Wednesday, July 6, 2016

Too ManyPassive Verbs Make For Boring Reading




VERBS
ACTIVE VS PASSIVE

When I critique someone's work, I am sometimes overwhelmed by the number of passive verbs used. We warn about not repeating words too close together, but somehow we ignore the large number of words like was, were, is are sprinkled like daisies in a field throughout our story or essay. It's terribly easy to fall into this habit. And it can beceome a habit. 

It also becomes the lazy way of writing. And it creates boredom in your story or essay. Using passive verbs tells me that something is being done to the subject and that gets tiresome. I would much prefer reading about the subject doing something. 
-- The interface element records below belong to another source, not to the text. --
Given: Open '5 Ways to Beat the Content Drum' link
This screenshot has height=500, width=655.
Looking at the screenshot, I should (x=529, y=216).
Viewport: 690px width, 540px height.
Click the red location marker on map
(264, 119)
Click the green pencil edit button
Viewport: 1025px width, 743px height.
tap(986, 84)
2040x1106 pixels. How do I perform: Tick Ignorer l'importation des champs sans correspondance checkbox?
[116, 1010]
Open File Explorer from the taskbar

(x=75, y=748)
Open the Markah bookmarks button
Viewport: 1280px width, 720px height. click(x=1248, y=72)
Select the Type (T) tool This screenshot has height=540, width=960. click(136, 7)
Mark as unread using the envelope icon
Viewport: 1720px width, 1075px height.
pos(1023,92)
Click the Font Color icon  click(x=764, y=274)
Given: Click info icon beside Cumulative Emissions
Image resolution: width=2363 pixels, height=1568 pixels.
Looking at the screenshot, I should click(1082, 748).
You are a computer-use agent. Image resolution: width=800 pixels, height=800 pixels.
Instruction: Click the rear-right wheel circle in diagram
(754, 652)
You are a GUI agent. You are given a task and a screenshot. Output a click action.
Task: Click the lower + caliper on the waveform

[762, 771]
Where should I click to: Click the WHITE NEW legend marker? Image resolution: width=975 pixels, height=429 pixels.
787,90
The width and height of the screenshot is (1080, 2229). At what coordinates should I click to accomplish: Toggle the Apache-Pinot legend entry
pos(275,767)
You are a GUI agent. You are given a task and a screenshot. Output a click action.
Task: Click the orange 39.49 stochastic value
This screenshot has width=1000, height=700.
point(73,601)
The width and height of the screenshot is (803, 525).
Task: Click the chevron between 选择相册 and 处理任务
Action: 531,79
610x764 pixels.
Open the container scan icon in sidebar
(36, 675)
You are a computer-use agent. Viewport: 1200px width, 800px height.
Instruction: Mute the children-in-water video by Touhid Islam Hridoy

After you write your first draft, go back and highlight all the passive verbs. You might be shocked at the vast number of yellow splotches throughout your document. One by one, check to see if you can make each of those passives into active verbs. 

You cannot just substitute a word and call it done. You may have to reverse the order of your sentence to make the active verb fit into the sentence. That's alright. It's probably going to make it read better anyway. 

You've also read time and again that you should limit the use of adverbs. Using the passive is or was calls for more adverbs. She is what?  He was what? Another reason to limit those passive verbs.

Am I saying to never, ever use a passive verb? No. You will use them occasionally but don't make a habit of doing so. 

There are programs to help you count the number of times a specific word is used. I'm not going to recommend one over the other, so use a search engine to find them and then decide which one works best for you. 

Be conscious of eliminating passive verbs. The more you use active verbs, the easier they will come to you. Using the active verbs becomes a habit just as using those passive ones were habitual, too. 

It's a small thing but it can make a difference in the way your prose reads. Something to work on every time you write a new piece.